Express each line of the listing below as a string in a JSON list, one string per line, leaving out blank lines and the pictures.
--- start ---
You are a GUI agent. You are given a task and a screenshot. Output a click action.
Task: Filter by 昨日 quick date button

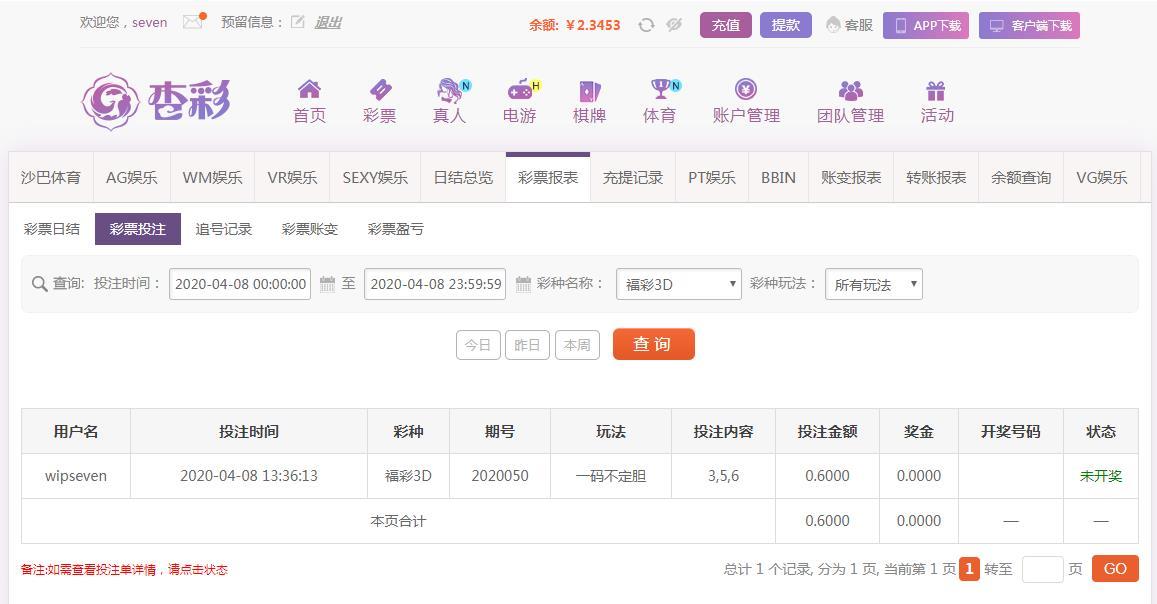[x=527, y=345]
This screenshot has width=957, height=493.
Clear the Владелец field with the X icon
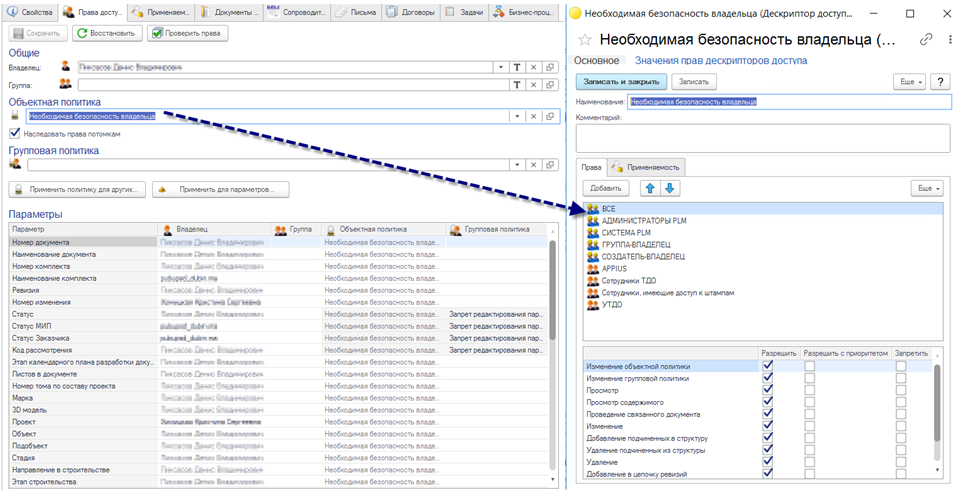(533, 67)
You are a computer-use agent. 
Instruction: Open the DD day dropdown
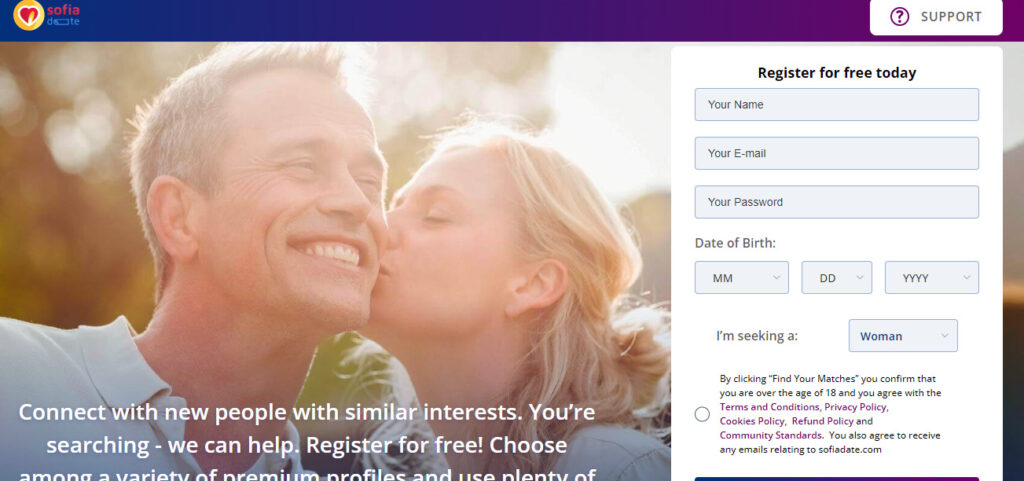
--- end ---
> OUTPUT FOR THIS TASK
[
  "You are a GUI agent. You are given a task and a screenshot. Output a click action.",
  "Task: Filter by 昨日 quick date button",
  "[x=527, y=345]",
  "This screenshot has width=957, height=493.",
  "Clear the Владелец field with the X icon",
  "(533, 67)",
  "You are a computer-use agent. ",
  "Instruction: Open the DD day dropdown"
]